The Federal Government through the Ministry of Power has acknowledged the organised Labour request for a reduction in electric tariff.

The Nigeria Labour Congress (NLC) and Trade Union Congress (TUC) had picketed offices of the National Electricity Regulatory Commission (NERC) and Distribution Companies nationwide over the hike in electricity tariff.

The unions had described the upward review, demanding outright cancellation.

Addressing State House correspondents after the Federal Executive Council (FEC) meeting on Tuesday, Minister of Power, Adebayo Adelabu, said labour had the right to protest.

“We cannot stop them from organizing peaceful protest or laying down their demands. Let me make that clear. President Bola Tinubu’s administration is also a listening government.”

“We have heard their demands, we’re going to look at it, we’ll make further engagements and I believe we’re going to reach a peaceful resolution with the labor because no government can succeed without the cooperation, collaboration and partnership with the Labour unions. So we welcome the peaceful protest and I’m happy that it was not a violent protest. They’ve made their positions known and government has taken in their demands and we’re looking at it.

“But one thing that I want to state here is from the statistics of those affected by the hike in tariff, the people on the road yesterday, who embarked on the peaceful protests, more than 95% of them are not affected by the increase in the tariff of electricity. They still enjoy almost 70% government subsidy in the tariff they pay because the average costs of generating, transmitting and distributing electricity is not less than N180 today.

“A lot of them are paying below N60 so they still enjoy government’s subsidy. So when they say we should reverse the recently increased tariff, sincerely it’s not affecting them. That’s one position.

“My appeal again is that they should please not derail or distract our transformation plan for the industry. We have a clearly documented reform roadmap to take us to our desired destination, where we’re going to have reliable, functional, cost-effective and affordable electricity in Nigeria. It cannot be achieved overnight because this is a decay of almost 60 years, which we are trying to correct.”

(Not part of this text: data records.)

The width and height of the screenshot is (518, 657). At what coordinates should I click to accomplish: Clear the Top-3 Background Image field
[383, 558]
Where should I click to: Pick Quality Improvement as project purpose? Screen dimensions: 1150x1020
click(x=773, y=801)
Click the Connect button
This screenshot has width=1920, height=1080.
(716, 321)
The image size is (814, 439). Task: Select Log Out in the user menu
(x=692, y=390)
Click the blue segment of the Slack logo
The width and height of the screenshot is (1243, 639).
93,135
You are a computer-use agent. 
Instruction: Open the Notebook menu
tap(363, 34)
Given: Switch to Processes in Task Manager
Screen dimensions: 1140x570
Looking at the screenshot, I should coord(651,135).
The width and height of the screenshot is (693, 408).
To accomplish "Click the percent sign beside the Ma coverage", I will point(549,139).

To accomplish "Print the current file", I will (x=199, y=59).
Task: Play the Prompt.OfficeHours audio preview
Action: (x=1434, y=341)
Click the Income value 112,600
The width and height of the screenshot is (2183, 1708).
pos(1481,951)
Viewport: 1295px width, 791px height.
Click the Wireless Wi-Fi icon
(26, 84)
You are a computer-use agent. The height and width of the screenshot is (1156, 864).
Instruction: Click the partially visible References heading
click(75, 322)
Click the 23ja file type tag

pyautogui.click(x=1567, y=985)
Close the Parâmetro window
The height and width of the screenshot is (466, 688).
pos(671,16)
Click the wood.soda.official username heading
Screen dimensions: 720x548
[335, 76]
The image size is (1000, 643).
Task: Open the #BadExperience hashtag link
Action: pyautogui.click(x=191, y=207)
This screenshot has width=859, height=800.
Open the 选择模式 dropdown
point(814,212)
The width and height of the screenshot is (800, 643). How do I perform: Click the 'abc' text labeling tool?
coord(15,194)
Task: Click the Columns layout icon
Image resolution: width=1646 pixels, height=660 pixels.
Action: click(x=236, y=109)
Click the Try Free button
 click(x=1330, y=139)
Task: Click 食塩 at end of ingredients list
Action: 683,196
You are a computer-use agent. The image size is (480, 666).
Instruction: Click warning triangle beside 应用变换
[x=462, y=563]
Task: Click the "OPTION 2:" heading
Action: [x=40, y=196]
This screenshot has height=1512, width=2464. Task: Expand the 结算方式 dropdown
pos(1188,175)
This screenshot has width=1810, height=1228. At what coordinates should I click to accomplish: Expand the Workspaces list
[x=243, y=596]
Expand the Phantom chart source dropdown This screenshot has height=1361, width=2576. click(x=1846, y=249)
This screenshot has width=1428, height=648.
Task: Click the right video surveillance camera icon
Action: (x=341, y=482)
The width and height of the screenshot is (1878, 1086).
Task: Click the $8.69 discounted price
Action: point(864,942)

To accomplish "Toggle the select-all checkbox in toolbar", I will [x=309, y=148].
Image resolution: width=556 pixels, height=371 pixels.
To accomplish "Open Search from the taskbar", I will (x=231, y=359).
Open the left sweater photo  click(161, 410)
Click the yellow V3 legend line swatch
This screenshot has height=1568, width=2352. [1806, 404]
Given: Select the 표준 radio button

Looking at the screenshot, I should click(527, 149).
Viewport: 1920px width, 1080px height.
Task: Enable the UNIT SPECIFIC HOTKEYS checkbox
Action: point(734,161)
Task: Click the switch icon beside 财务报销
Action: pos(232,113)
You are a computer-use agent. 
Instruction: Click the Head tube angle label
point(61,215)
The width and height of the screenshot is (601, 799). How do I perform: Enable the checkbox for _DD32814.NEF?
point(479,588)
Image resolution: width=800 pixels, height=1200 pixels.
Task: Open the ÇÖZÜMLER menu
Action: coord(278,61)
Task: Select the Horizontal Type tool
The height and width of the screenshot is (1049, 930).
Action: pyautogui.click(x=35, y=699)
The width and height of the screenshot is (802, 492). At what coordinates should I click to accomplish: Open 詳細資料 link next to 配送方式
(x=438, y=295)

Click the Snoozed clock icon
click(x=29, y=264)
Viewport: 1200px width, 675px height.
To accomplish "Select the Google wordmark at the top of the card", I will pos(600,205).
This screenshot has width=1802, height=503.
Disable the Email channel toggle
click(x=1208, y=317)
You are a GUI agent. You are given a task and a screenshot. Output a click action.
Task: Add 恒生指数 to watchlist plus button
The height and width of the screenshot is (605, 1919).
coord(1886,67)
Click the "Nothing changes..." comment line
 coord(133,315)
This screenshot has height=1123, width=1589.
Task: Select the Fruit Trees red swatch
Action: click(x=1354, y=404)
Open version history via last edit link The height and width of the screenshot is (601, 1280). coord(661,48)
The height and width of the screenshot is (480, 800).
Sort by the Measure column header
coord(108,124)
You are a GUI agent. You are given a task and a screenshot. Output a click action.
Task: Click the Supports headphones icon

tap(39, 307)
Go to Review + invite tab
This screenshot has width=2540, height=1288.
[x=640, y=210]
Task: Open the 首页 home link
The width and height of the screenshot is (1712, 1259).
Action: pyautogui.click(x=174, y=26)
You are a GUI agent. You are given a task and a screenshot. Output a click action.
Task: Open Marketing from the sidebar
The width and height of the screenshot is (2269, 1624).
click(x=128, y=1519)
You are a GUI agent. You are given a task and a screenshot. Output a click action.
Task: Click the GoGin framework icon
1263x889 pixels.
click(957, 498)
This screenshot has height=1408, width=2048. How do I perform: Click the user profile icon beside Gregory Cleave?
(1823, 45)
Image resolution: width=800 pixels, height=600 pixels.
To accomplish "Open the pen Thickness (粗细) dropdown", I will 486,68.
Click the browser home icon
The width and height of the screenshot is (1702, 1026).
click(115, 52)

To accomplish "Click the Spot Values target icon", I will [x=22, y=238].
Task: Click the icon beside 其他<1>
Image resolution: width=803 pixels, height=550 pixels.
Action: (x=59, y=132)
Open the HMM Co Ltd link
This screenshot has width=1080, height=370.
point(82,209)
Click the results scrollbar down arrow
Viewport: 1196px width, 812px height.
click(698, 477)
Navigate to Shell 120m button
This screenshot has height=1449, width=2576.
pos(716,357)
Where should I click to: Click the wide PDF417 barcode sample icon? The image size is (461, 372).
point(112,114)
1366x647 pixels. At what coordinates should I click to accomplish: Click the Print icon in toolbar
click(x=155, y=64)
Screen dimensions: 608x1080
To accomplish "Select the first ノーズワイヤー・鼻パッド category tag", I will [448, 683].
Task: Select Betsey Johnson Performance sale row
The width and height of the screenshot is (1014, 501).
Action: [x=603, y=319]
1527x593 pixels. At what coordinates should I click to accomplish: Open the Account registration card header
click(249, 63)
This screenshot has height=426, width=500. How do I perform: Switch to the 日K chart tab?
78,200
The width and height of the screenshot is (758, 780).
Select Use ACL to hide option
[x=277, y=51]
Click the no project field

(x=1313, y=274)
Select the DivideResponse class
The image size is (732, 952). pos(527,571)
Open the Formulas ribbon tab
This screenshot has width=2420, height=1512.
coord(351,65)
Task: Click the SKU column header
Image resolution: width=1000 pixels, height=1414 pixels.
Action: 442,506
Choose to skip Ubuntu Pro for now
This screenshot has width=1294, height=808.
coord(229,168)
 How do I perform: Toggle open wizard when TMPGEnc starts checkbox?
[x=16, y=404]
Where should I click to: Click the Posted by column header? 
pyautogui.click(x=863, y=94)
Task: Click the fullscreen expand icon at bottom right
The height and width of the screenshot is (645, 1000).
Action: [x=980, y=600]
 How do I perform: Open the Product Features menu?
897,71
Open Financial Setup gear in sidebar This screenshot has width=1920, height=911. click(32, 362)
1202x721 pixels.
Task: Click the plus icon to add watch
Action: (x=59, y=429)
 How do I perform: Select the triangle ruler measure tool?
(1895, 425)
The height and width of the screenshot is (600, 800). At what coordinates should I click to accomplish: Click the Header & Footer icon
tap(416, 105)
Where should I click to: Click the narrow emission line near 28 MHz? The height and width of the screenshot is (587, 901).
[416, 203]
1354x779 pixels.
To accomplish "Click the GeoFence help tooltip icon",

He said there was the need for sacrifice from everybody, “from the government’s side, from the people’s side, from the private sector side. So we must bear this sacrifice for us to have a permanent gain”.

“I don’t want us to go back to the situation we were in February and March, where we had very low generation. We all felt the impact of this whereby electricity supply was very low and every household, every company, every institution, felt it. From the little reform that we’ve embarked upon since the beginning of April, we have seen the impact that electricity has improved and it can only get better.”